Simone Rethel, 62, steht erstmals wieder im Kölner Theater am Dom auf der Bühne: Ein Jahr nach dem Tod ihres Mannes Johannes Heesters, der Weihnachten 2011 im Alter von 108 Jahren im Klinikum Starnberg gestorben ist, spielt sie in der Komödie "Der Kurschattenmann" eine lebenslustige Dame, die den Verführungskünsten eines Sanatoriums-Casanovas widersteht.
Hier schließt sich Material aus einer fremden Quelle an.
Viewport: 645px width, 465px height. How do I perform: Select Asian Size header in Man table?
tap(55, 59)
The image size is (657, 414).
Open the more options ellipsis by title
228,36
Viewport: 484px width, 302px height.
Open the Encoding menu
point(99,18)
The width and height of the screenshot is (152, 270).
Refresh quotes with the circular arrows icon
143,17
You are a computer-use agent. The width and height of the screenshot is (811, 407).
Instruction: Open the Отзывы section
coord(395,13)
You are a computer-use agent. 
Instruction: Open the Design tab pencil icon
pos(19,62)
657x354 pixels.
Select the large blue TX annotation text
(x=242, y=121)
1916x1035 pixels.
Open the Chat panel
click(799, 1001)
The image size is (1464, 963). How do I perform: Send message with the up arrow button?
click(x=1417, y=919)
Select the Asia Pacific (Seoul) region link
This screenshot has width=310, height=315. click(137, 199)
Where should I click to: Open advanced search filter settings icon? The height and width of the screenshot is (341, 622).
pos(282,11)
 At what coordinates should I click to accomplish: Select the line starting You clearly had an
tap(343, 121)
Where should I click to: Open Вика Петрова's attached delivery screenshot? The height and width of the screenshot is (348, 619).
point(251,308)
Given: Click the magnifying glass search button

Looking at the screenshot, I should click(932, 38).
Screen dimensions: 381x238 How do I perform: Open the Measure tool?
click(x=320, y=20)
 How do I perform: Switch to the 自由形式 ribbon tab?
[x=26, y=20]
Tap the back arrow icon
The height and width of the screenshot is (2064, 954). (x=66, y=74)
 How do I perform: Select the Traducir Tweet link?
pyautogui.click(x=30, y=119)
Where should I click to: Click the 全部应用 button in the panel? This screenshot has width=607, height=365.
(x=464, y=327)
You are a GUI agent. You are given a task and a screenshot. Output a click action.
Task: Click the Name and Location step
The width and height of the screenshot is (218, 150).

Die SZ sprach mit der gebürtigen Herrschingerin Rethel, die in den vergangenen Jahren mehrere Fotobände und Bücher übers Altwerden veröffentlicht und ihre Gemälde in Ausstellungen präsentiert hat, über ihre neue Rolle und ihre Pläne.

SZ: Wo sind Sie gerade in Köln, Frau Rethel?

Simone Rethel: In einer Wohnung, einem Appartement, das vom Theater gemietet ist.

Das erspart Ihnen das Hoteldasein?

Genau. Ich bin seit fast zwei Monaten in Köln, und wenn man so lange weg ist und Theater spielt, ist es am angenehmsten, man hat eine Wohnung. Das ist der Beruf, ich bin das gewöhnt, seitdem ich 16 bin.

Sie sind in der neuen Komödie von René Heinersdorff zu sehen. Und wenn es nach einige Kritikern geht, spielen Sie sehr lasziv, paffen eine Zigarre, räkeln sich im roten Kleid - ein gelungenes Comeback, heißt es.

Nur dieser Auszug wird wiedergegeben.